SET PROBLEM: Pull out every line below that contains the word "Where", copying each one in full.
"""
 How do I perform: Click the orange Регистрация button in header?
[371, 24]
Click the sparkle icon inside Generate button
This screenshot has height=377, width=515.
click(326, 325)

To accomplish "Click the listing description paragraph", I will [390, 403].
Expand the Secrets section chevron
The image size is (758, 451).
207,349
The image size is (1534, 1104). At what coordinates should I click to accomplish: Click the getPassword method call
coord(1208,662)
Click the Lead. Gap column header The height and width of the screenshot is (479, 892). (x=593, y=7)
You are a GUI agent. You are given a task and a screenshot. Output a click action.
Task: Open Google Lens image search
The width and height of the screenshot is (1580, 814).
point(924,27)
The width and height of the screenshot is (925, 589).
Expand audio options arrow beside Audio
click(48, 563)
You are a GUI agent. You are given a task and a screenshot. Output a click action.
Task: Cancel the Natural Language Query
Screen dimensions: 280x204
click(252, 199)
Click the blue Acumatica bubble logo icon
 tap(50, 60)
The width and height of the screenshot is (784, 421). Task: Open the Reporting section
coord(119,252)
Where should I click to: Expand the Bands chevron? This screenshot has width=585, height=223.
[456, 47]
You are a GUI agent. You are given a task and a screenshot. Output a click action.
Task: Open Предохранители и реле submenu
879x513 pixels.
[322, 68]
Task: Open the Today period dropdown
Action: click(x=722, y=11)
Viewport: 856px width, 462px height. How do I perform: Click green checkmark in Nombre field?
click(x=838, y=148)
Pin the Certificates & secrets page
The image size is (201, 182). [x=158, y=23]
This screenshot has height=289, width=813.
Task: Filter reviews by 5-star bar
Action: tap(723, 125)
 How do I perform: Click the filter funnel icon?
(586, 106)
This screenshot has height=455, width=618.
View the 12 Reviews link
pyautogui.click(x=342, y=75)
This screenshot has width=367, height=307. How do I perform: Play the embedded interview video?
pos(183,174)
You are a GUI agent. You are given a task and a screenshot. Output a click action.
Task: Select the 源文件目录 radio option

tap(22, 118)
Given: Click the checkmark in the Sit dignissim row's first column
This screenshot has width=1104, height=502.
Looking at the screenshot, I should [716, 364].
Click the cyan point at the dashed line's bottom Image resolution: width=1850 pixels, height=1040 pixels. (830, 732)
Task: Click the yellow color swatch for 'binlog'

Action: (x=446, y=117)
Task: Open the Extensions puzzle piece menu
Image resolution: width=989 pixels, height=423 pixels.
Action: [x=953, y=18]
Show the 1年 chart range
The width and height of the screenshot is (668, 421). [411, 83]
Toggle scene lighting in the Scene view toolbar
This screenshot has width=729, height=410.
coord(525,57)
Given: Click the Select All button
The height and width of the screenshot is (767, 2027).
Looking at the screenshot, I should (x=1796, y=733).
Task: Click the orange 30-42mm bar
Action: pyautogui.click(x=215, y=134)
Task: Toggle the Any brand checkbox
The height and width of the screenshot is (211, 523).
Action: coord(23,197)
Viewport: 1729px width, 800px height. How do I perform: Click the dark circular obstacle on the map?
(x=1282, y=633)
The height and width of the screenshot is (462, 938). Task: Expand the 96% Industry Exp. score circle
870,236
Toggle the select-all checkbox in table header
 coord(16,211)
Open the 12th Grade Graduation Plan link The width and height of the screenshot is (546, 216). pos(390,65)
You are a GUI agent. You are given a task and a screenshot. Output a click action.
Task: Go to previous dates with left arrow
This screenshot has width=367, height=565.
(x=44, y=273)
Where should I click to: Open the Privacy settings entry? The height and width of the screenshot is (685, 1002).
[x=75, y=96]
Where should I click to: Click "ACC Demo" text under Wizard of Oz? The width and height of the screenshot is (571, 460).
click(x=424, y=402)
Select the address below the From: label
"""
FINAL RESULT:
Where should I click to: Expand the Bands chevron? This screenshot has width=585, height=223.
Where should I click to: Open the Privacy settings entry? The height and width of the screenshot is (685, 1002).
Where should I click to: Click "ACC Demo" text under Wizard of Oz? The width and height of the screenshot is (571, 460).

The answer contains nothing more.